In deze uitspraak van de Rechtbank Den Haag op 2 december 2024, wordt het beroep van een Algerijnse vreemdeling beoordeeld die in bewaring is gesteld op grond van de Vreemdelingenwet 2000. De maatregel van bewaring, die oorspronkelijk op 4 mei 2024 was opgelegd, is op 30 oktober 2024 verlengd met maximaal twaalf maanden. De vreemdeling heeft op 15 november 2024 beroep ingesteld tegen deze verlenging en verzocht om schadevergoeding.

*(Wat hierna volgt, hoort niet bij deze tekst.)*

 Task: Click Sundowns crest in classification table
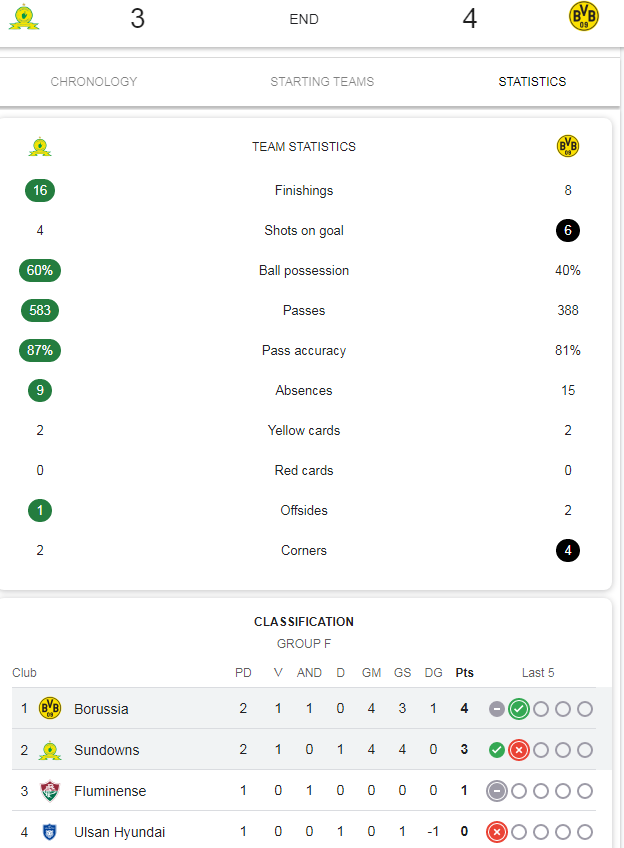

Tijdens de zitting op 26 november 2024 zijn zowel de vreemdeling als zijn gemachtigde, alsook de gemachtigde van de minister van Asiel en Migratie aanwezig.
De rechtbank heeft de rechtmatigheid van de verlenging van de maatregel van bewaring beoordeeld aan de hand van de beroepsgronden van de vreemdeling. De rechtbank concludeert dat de minister voldoende gronden heeft om de maatregel te verlengen, aangezien er een risico op onttrekking aan het toezicht bestaat. De vreemdeling heeft aangevoerd dat hij voldoende meewerkt aan het onderzoek naar zijn identiteit en nationaliteit, maar de rechtbank oordeelt dat de minister voldoende heeft aangetoond dat de vreemdeling niet voldoende meewerkt aan zijn terugkeer en dat de benodigde documentatie uit een derde land nog ontbreekt.
Daarnaast heeft de rechtbank de voortvarendheid van de minister beoordeeld en geconcludeerd dat er geen aanleiding is om te veronderstellen dat de minister onvoldoende voortvarend handelt. De rechtbank oordeelt ook dat er zicht op uitzetting naar Algerije is, ondanks de zorgen van de vreemdeling over de termijn. Tot slot heeft de rechtbank de medische omstandigheden van de vreemdeling in overweging genomen, maar oordeelt dat deze niet voldoende zijn om de maatregel van bewaring op te heffen. Het beroep van de vreemdeling wordt ongegrond verklaard en het verzoek om schadevergoeding wordt afgewezen.